C’est aujourd’hui un fait acquis. Les livraisons d’armes occidentales, qu’il s’agisse des lance-roquettes Himars américains ou des canons Caesar français, sont pour beaucoup dans la résistance ukrainienne face aux offensives de l’armée russe. Un autre facteur joue néanmoins un rôle déterminant, selon les analystes du conflit : l’ingéniosité et le pragmatisme dont font preuve les militaires ukrainiens depuis le début de l’invasion russe. « L’armée ukrainienne est une armée MacGyver. Sa capacité à s’adapter et à trouver des solutions innovantes explique en partie ses bonnes performances sur le terrain », assure Thibault Fouillet, chercheur à la Fondation pour la recherche stratégique.

En guerre depuis 2014 et la tentative d’annexion du Donbass par des forces prorusses, l’armée ukrainienne a développé un certain nombre d’outils, notamment numériques, aujourd’hui loués pour leur efficacité. Le plus connu est une application pour smartphone. Appelée « GIS Art for Artillery » (ou GIS Arta) et destinée aux troupes au sol, celle-ci permet de commander une frappe d’artillerie sur une position ennemie « comme on réserve un chauffeur Uber. Il suffit de rentrer les coordonnées GPS de la cible, les feux [l’artillerie] disponibles à proximité s’affichent, et vous n’avez plus qu’à commander le tir », explique une source militaire française.
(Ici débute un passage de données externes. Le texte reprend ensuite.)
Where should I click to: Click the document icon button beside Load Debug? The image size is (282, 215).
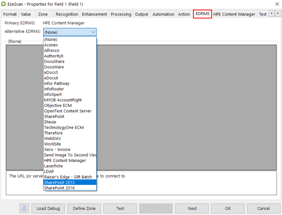click(x=24, y=208)
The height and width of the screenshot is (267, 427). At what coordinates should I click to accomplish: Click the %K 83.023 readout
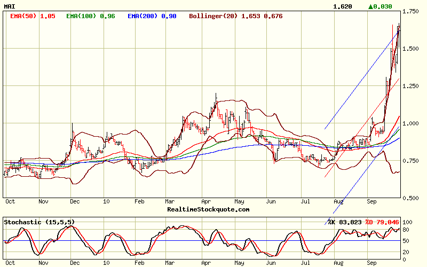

Résultat : un temps de réaction réduit à la minute, là où les armées modernes en mettent plusieurs dizaines pour obtenir un appui, même avec un système sophistiqué comme celui utilisé par la France, appelé « Atlas » (« automatisation des tirs et liaisons de l’artillerie sol-sol » ). « GIS Arta est le système de commandement des feux le plus efficient et le plus efficace actuellement sur le marché », confirme Joseph Henrotin, chargé de recherche au Centre d’analyse et de prévision des risques internationaux. Un temps suspectée d’avoir été piratée par les Russes lors de la première guerre du Donbass, la protection de l’application aurait été renforcée depuis. Seule contrainte : elle nécessite d’avoir accès à une connexion Internet, ce qui est parfois difficile sur un champ de bataille.

« Une culture numérique très développée »

Les Ukrainiens ont également détourné, au début de la guerre, l’une des fonctions de DIIA, une application pour smartphone lancée par le gouvernement, en 2020, et normalement destinée aux démarches administratives en ligne. « Les Ukrainiens l’ont utilisée pour communiquer aux autorités les positions des forces russes, y compris derrière la ligne de front », explique une source militaire. Une fonction qui aurait été très utile lors de la bataille de Kiev, mais aurait été abandonnée depuis, les Russes inspectant le contenu des smartphones des civils dans les zones occupées. « Les Ukrainiens préfèrent aujourd’hui passer par un bot Telegram [application utilisant le réseau crypté Telegram], où ils peuvent poster des photos des unités russes, donner leurs positions, etc. », assure cette même source.